# Work request
Transcribe the entries that follow, every word as written, and drop the pictures.

- - - -

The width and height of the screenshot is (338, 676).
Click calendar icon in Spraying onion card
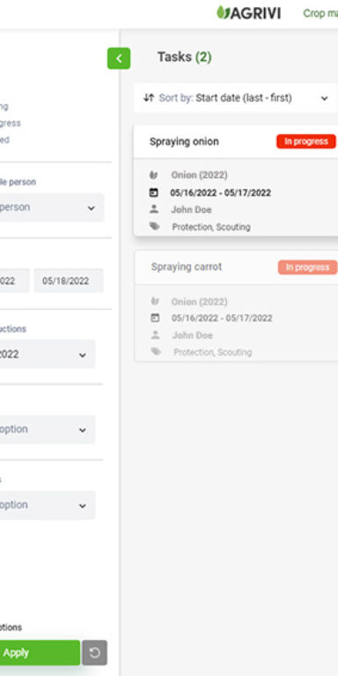point(153,193)
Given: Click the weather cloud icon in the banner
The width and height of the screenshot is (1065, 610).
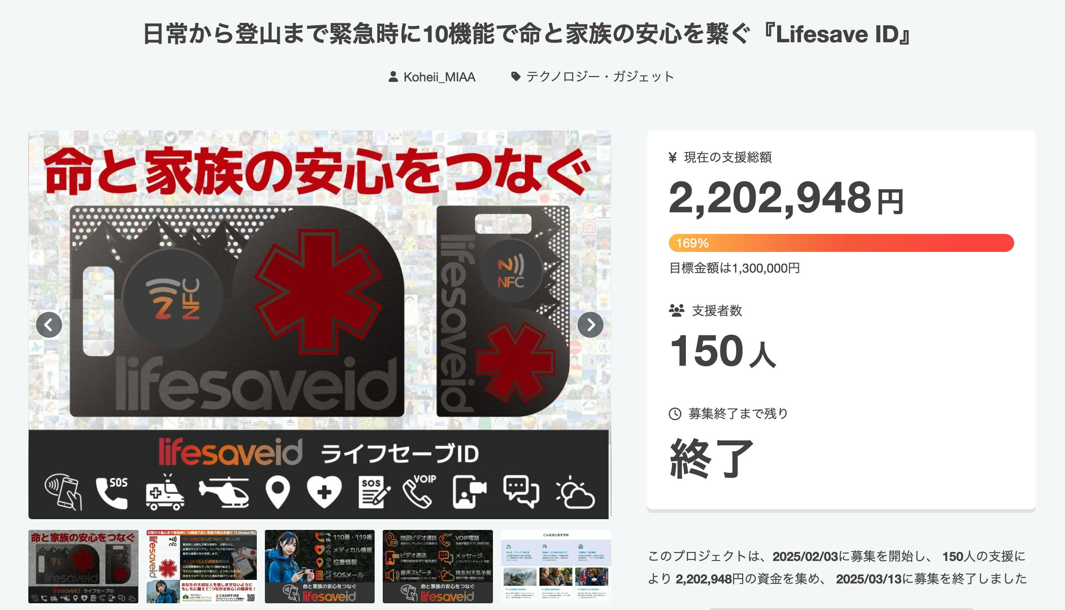Looking at the screenshot, I should (x=576, y=492).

- - - -

# Task answer
The width and height of the screenshot is (338, 676).
Click calendar icon in Spraying onion card
point(153,193)
Given: Click the weather cloud icon in the banner
The width and height of the screenshot is (1065, 610).
Looking at the screenshot, I should (x=576, y=492).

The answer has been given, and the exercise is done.